Don’t expect to see flames licking the roofs. Smoke, probably. And you might hear what sounds like gunfire, but rest assured it is not the real thing.
The Franklin Fire Department started training in late July, and firefighters are learning how to get out of a burning building safely, how to rescue a firefighter who is lost or trapped in the home, how to overcome obstacles and connect to a water supply and advanced search techniques to rescue a victim when they know where the person is in the home, Division Chief Andrew Tames said.
All firefighters are being trained. They are learning how to fight fires and rescue victims by feeling — with tape over their masks, rooms blacked out and no thermal imaging cameras, Tames said.
In the coming weeks, they’ll conduct a full-scale scenario. All firefighters on duty will be called to a hypothetical fire, but the homes on Wayne Street will not be set on fire. Emergency crews will break down the doors, find a lost or disoriented firefighter and hook hoses to hydrants. Dispatchers may be asked to practice as well, Tames said. The smoke you might see will be light and dissipate quickly.
The fire department typically gets to practice in one home per year. Practicing on multiple homes during the course of a month is rare, said Tames, who coordinated the training.
“This is a great opportunity to do some of these skills that we don’t normally get to do,” he said.
The SWAT team, which is called during stand-offs or when a high-risk felon or suspect is located, is practicing ways to break down doors and search a building for a wanted person.
“We’re just practicing movement,” sheriff’s office Maj. Jerry Pickett said. “You really can’t do enough of that.”
The 20-person team, which includes medics, a critical care nurse, an emergency room doctor and Franklin police and county sheriff’s deputies, trains at Camp Atterbury and at the sheriff’s office range, and sometimes practices their movements on homes about to be torn down in White River Township, Pickett said. That practice is valuable because every home is designed differently.

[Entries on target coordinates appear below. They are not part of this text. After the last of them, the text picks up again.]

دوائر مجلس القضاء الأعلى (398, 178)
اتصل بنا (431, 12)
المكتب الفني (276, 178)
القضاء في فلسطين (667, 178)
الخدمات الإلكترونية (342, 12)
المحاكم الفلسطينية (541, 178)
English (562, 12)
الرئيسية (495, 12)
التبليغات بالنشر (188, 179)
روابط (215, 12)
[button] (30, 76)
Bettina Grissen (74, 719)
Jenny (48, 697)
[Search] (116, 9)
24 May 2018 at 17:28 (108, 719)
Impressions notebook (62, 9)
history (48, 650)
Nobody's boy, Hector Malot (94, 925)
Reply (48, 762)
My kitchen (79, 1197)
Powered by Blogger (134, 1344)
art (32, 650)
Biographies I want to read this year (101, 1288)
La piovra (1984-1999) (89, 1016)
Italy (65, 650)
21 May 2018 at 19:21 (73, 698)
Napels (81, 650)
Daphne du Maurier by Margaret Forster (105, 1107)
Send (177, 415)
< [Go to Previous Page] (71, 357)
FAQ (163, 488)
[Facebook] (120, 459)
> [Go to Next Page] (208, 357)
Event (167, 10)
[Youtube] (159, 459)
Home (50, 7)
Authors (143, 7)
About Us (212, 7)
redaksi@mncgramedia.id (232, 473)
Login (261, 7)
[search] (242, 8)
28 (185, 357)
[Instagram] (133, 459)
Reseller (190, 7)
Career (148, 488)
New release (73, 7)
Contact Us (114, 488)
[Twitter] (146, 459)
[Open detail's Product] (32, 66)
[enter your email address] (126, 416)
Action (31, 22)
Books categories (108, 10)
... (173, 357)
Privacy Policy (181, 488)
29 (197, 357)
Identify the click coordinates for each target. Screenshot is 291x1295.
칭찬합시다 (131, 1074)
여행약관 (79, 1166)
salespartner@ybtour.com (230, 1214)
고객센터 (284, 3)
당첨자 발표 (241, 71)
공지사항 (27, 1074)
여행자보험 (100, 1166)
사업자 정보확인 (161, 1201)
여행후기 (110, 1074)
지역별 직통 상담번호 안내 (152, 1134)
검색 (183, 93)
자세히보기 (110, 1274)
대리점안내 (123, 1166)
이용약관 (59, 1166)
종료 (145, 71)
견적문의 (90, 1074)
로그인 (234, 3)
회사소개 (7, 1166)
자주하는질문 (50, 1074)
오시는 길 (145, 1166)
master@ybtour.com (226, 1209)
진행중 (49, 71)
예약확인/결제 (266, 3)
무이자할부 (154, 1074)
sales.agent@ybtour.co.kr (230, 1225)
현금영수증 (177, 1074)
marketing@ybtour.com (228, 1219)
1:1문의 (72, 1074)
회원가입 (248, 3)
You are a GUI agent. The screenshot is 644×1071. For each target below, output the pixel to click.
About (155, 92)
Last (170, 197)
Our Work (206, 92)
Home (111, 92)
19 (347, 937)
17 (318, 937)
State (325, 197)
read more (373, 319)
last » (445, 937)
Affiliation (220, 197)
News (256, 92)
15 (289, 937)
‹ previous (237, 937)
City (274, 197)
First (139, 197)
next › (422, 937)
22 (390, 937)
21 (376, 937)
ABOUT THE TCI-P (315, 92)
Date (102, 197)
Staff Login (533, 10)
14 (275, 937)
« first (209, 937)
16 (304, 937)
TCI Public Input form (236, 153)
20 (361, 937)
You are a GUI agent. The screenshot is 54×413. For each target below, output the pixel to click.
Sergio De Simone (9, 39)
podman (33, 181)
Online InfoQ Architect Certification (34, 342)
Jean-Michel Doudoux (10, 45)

Training time is critical for all members, even the medical workers, Pickett said.
“We’re all in the hot zone,” he said. “If someone goes down, they have to go in.”
Franklin Fire Department training
Trainings: Tuesday, Wednesday and Thursday this week and next
Franklin police and Johnson County Sheriff’s Office SWAT team
Next training: Aug. 24
All training days are tentative based on local emergency calls.